*WHAT YOU ARE ASKED TO DO*.
Answer these questions using the text below on pointer authentication in xnu:
1. Which ARM system register holds the `EnIA`, `EnIB`, `EnDA`, and `EnDB` bits?
2. Which macro implements restoring those bits on every exception entry?
3. What is the shared-region-specific A key called, and when is it generated?

*TEXT SEGMENT*.
━━━━━━━━━━

As discussed above, xnu disables the ARM keys when returning to non-arm64e
userspace processes.  This is implemented by manipulating the `EnIA`, `EnIB`,
and `EnDA`, and `EnDB` bits in the ARM `SCTLR_EL1` system register.  When
these bits are cleared, auth or sign instruction using the respective keys
will simply pass through their inputs unmodified.

Initially, xnu cleared these bits during every `exception_return` to a
non-arm64e process.  Since xnu itself uses these keys, the exception vector
needs to restore the same bits on every exception entry (implemented in the
`EL0_64_VECTOR` macro).

Apple A13 CPUs now have controls that allow xnu to keep the PAC keys enabled at
EL1, independent of `SCTLR_EL1` settings.  On these CPUs, xnu only needs to
reconfigure `SCTLR_EL1` when context-switching from a "vanilla" arm64 process to
an arm64e process, or vice-versa (`pmap_switch_user_ttb_internal`).

### Signed pointers in shared regions

Each userspace process has a *shared region* mapped into its address space,
consisting of code and data shared across all processes of the same processor
type, bitness, root directory, and (for arm64e processes) team ID.  Comments at
the top of `osfmk/vm/vm_shared_region.c` discuss this region, and the process of
populating it, in more detail.

As the VM layer pages in parts of the shared region, any embedded pointers must
be rebased.  Although this process is not new, PAC adds a new step: these
embedded pointers may be signed, and must be re-signed after they are rebased.
This process is implemented as `vm_shared_region_slide_page_v3` in
`osfmk/vm/vm_shared_region.c`.

xnu signs these embedded pointers using a shared-region-specific A key
(`sr_jop_key`), which is randomly generated when the shared region is created.
Since these pointers will be consumed by userspace processes, xnu temporarily
switches to the userspace A keys when re-signing them.

### Signing spilled register state

xnu saves register state into kernel memory when taking exceptions, and reloads
this state on exception return.  If an attacker has write access to kernel
memory, it can modify this saved state and effectively get control over a
victim thread's control flow.

━━━━━━━━━━

*STORED RECORDS*.
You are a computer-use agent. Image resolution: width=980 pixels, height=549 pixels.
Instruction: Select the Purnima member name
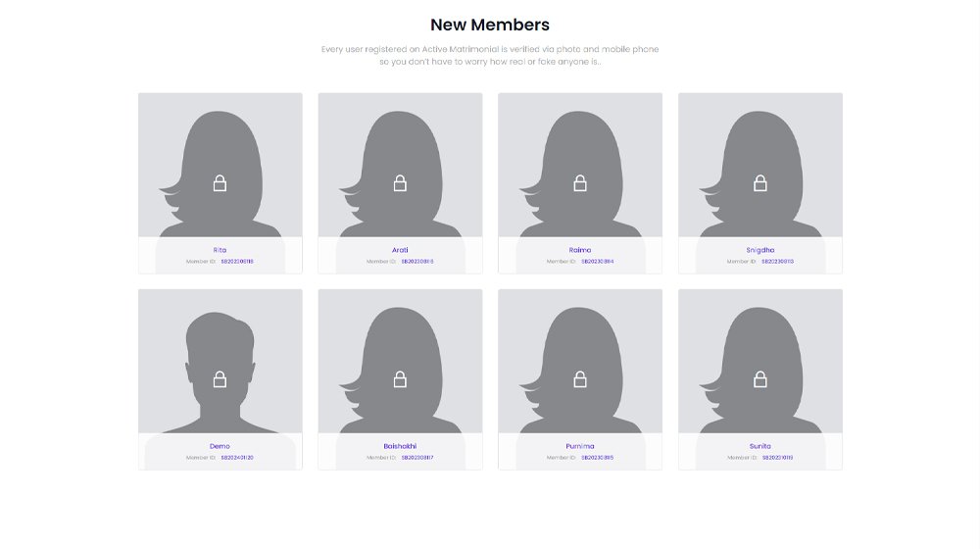[580, 446]
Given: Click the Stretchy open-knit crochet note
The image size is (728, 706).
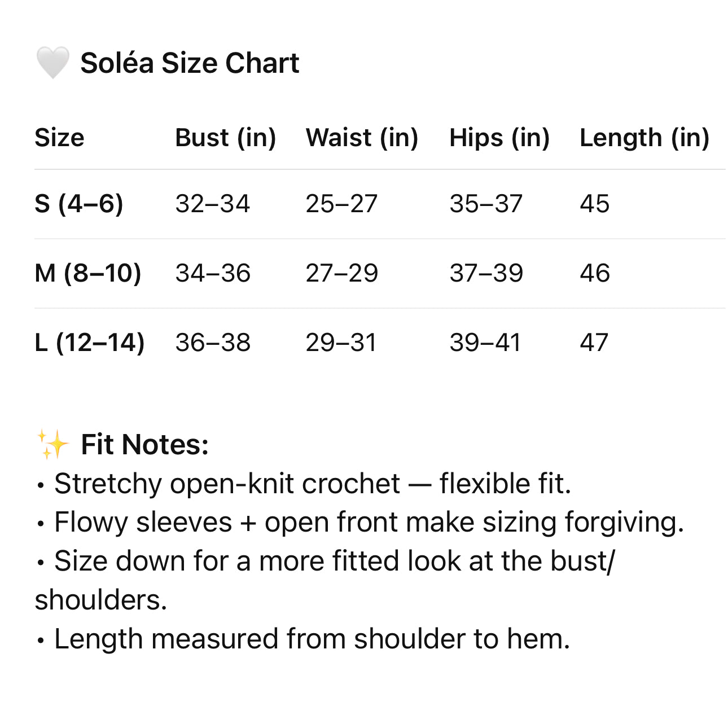Looking at the screenshot, I should (312, 484).
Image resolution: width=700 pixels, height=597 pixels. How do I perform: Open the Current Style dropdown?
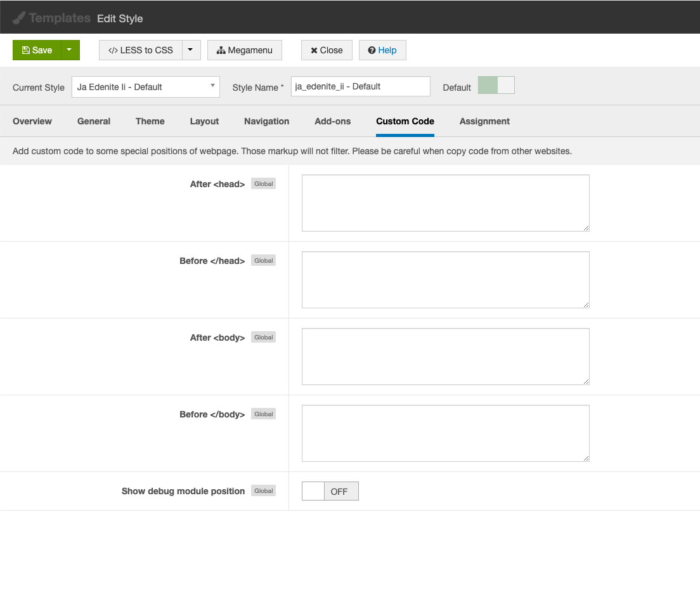pyautogui.click(x=146, y=87)
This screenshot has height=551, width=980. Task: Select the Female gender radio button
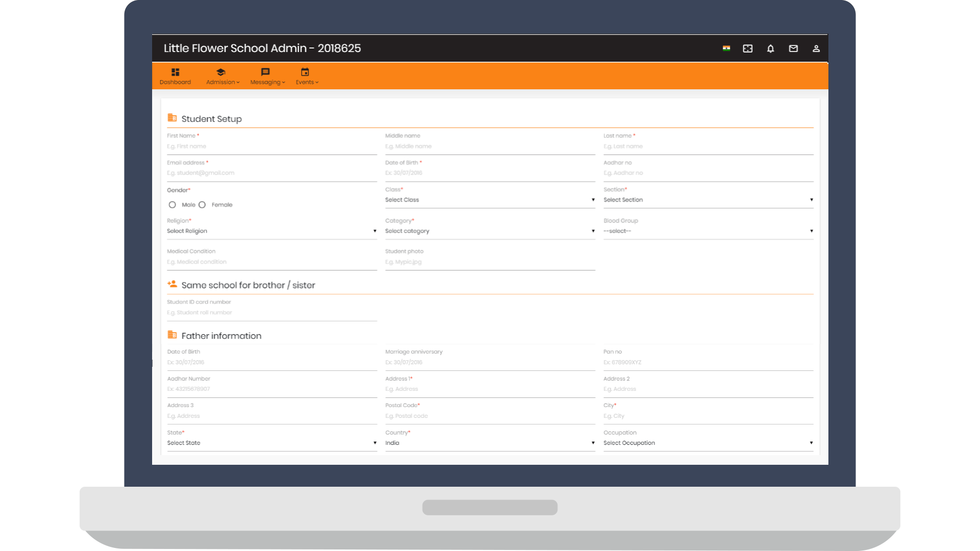coord(202,205)
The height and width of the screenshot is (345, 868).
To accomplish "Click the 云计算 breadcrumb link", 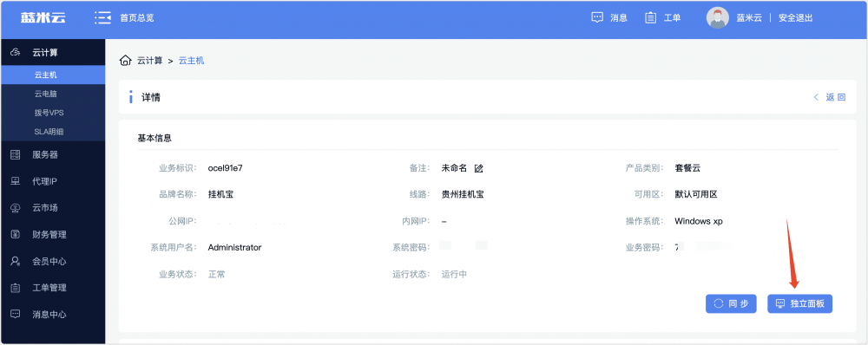I will click(149, 61).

━━━━━━━━━━

*ANSWER FOR THE TASK*.
1. `SCTLR_EL1`
2. `EL0_64_VECTOR`
3. It is called `sr_jop_key`, and it is randomly generated when the shared region is created.